Predicting Failure: Is the Government Finally Ready for Predictive Fleet Maintenance?
Data & Analytics, Innovation at the Pace of Need™, Logistics, Predictive Analytics, Fleet PerformanceOn June 16th, LMI hosted a workshop that posed the question: Is the Government Finally Ready for Predictive Fleet Maintenance? The resounding answer? Yes!
Predictive maintenance is not a new concept, but it has been challenging for government organizations to operationalize at the enterprise level. Our workshop brought together experts from government, industry, and academia to identify the past obstacles to progress and propose solutions.
Keynote speaker, LTG Charles Hamilton, set the scene by discussing the broader concept of “Predictive Logistics” that encompasses not only maintenance but supply, manufacturing, and transportation. All these functions need to be data-driven and predictive to enable mission readiness in the future.
The members of our distinguished panel agreed and elaborated on many of LTG Hamilton’s themes. Ms. Leigh Method, DASD Logistics, argued that leaders and key stakeholders in government need to collaborate on solving the most pressing problems using the right data and must avoid pursuing ill-defined initiatives. Many workshop participants resonated with Ms. Method’s contention that one way to help drive this discipline is by connecting sustainment initiatives with the right acquisition approaches and supporting policies.
COL James Hartle, from US Air Force Headquarters, A4, argued that one of the most pressing problems he saw facing Air Force planners was how to supply forces in a contested environment, and that predictive maintenance was clearly part of the solution, especially when teamed with capabilities like autonomous resupply.
Stressing use cases like that, reasoned Jeff Banks from Penn State University’s Applied Research Laboratory, are what makes predictive maintenance in the government so different from industrial use cases. Data availability and network connectivity, among other obstacles, mean that commercial off-the-shelf solutions often can’t be successfully leveraged in the DOD, especially.
But our two industry panelists, Logan Jones from AI company SparkCognition and Andrew Givens from Amazon Web Services (AWS), gave cause for optimism, discussing how rapid advances in data acquisition and analytic technologies offer unique opportunities to deliver distributed and secure predictive analytics at the edge.

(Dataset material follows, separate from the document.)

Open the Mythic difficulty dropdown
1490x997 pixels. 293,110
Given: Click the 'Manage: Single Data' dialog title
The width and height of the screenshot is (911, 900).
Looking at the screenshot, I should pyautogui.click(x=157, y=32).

During breakout sessions, participants discussed how implementation for predictive fleet maintenance faces similar challenges, no matter their mission. Most organizations face challenges with access to quality data, balancing relationships with original equipment manufacturers (OEMs), maneuverability within policies and procedures that do not change at the pace of need, and cultural change management. Our participants explored these topics in-depth and shared potential solutions and lessons learned from their own experiences.
So, what’s next?
If predictive maintenance, and predictive logistics more broadly, are the wave of the future, as our workshop participants all seemed to agree, then government and industry will have to work closely together to design solutions that can work with government people, policies, processes, and data environments. Government leaders who understand the potential of technology like artificial intelligence, machine learning, and digital twins need to seek out and collaborate, rather than work at arms-length, with industry partners that understand the unique context of government. We hope our workshop was a useful step in driving that forward.